Sa, 18. November 2017

Warnungen zu spät

23.01.2017 11:18

Tornado und Unwetter in den USA fordern Tote

Bei schweren Unwettern in den USA sind am Wochenende mindestens 20 Menschen getötet worden. Ein Tornado im Osten des Landes tötete mindestens 14 Menschen im US-Bundesstaat Georgia und vier in Mississippi, an der Westküste in Kalifornien starben mindestens zwei weitere Menschen als Folge schwerer Regenfälle, wie der Sender CNN am Montag berichtete. Für viele Bewohner kamen entsprechende Unwetterwarnungen zu spät, sie konnten nicht mehr fliehen.

Am stärksten von dem Unwetter betroffen war eine ländliche Gegend im südlichen Teil von Georgia. Der Gouverneur von Georgia, Nathan Deal, rief für sieben Landkreise im Staat den Ausnahmezustand aus. "Diese Stürme haben zu Todesfällen, zahlreichen Verletzungen und weitreichenden Sachschäden geführt," sagte Deal und forderte die Einwohner zur Vorsicht auf, um Schlimmeres zu verhindern. Auch der an Georgia angrenzende Norden Floridas wurde von dem Tornado in Mitleidenschaft gezogen.
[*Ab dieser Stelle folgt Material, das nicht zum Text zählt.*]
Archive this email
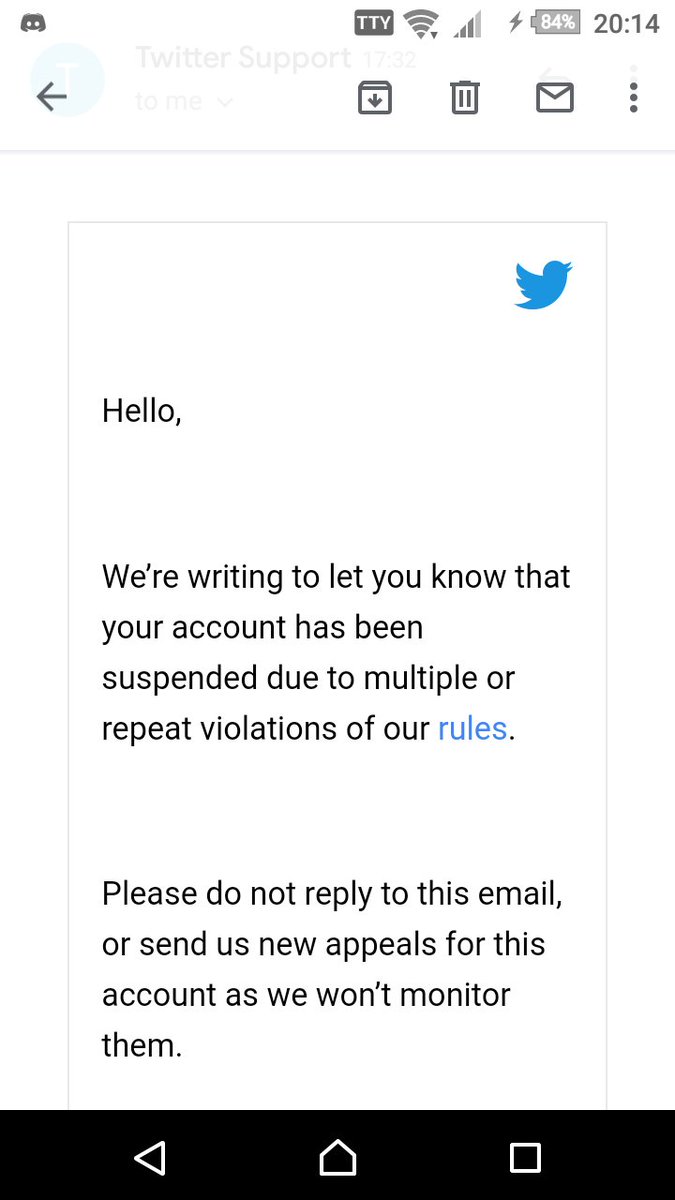tap(375, 97)
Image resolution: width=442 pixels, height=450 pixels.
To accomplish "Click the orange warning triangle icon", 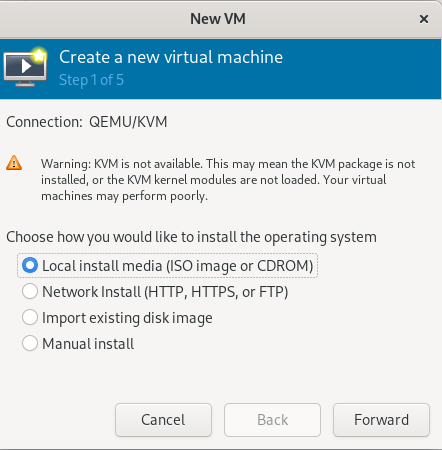I will click(x=14, y=163).
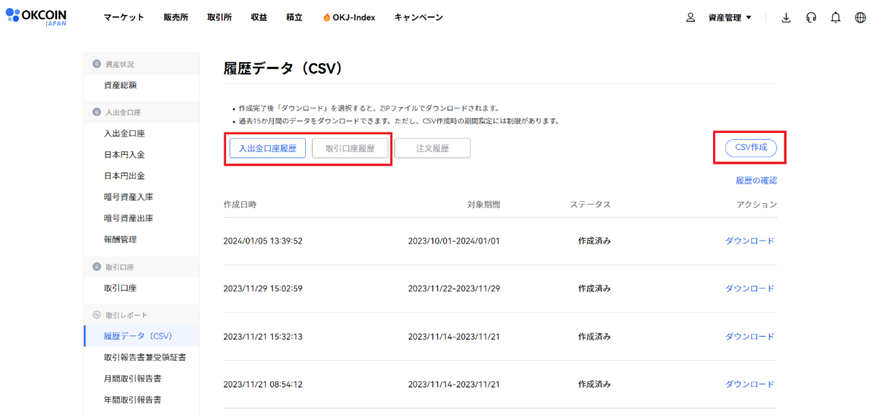Open the キャンペーン menu
This screenshot has height=416, width=884.
click(418, 18)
Im Süden von Mississippi wurden vier Menschen durch einen Tornado in den Tod gerissen, wie die örtliche Katastrophenschutzbehörde mitteilte. 20 weitere Menschen seien verletzt worden. Dutzende Wohnhäuser, Kirchen und andere Gebäude wurden zerstört.

Trump: "Teuflisches Unwetter"
US-Präsident Donald Trump bezeichnete die Unwetter als "teuflisch und gewaltig und stark". Er sprach dem Gouverneur von Georgia sein Beileid aus. Zugleich verwies er darauf, dass auch Florida und Alabama betroffen seien.